Rapid ras-oncogene-mediated transformation maintains steroidogenic differentiation in adrenocortical parenchymal cells.

While its action as a transforming agent is well known, expression of the ras oncogene may also alter tissue-specific differentiation. We have been examining the relationship of transformation and differentiation in steroidogenic cells of the rat. Infection of adrenocortical zona glomerulosa (GLOM) cells with the v-Ki ras containing Kirsten murine sarcoma virus did not induce focus formation. Instead, diffuse cellular multilayers formed from which loosely adherent, refractile cells emerged. After selective passaging these refractile cells, designated KiGLOM, were morphologically transformed, had reduced serum requirements for growth, greatly increased saturation densities, and they rapidly formed tumours in immunosuppressed hosts. In addition, under conditions where normal cells were no longer steroidogenic (ie. after passaging), KiGLOM cells expressed the steroid-specific cholesterol side chain cleavage cytochrome P-450scc and they produced significant, albeit reduced, amounts of corticosterone in comparison with primary GLOM cultures.

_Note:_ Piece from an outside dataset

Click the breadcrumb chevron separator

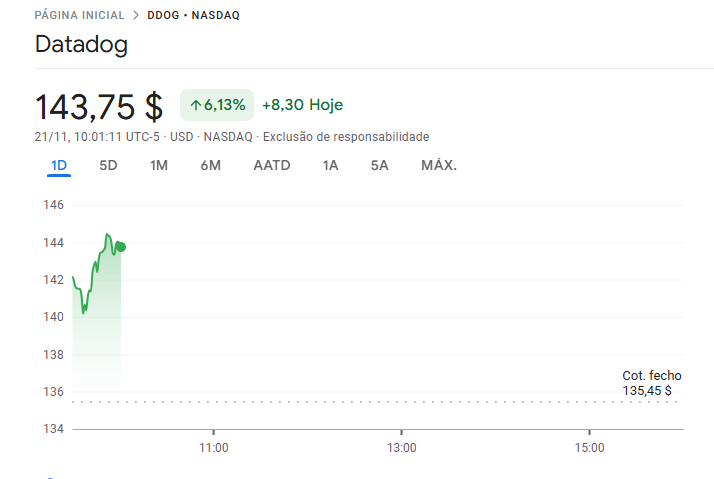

Additionally, trophic hormone treatment increased steroid production in Ki-GLOM cells and this increase was partially reversed by lovastatin, a pharmacological inhibitor of ras p21 function. Thus, after a morphological selection that removed normal neighbours, v-Ki ras infected cells transformed rapidly while remaining steroidogenic. These results, combined with previous reports of steroidogenic v-Ki ras transformed adrenocortical fibroblasts and ovarian granulosa cells suggest that the ability of the ras oncogene to co-opt signal transduction pathways associated with both growth and differentiation is a common feature of the steroidogenic phenotype.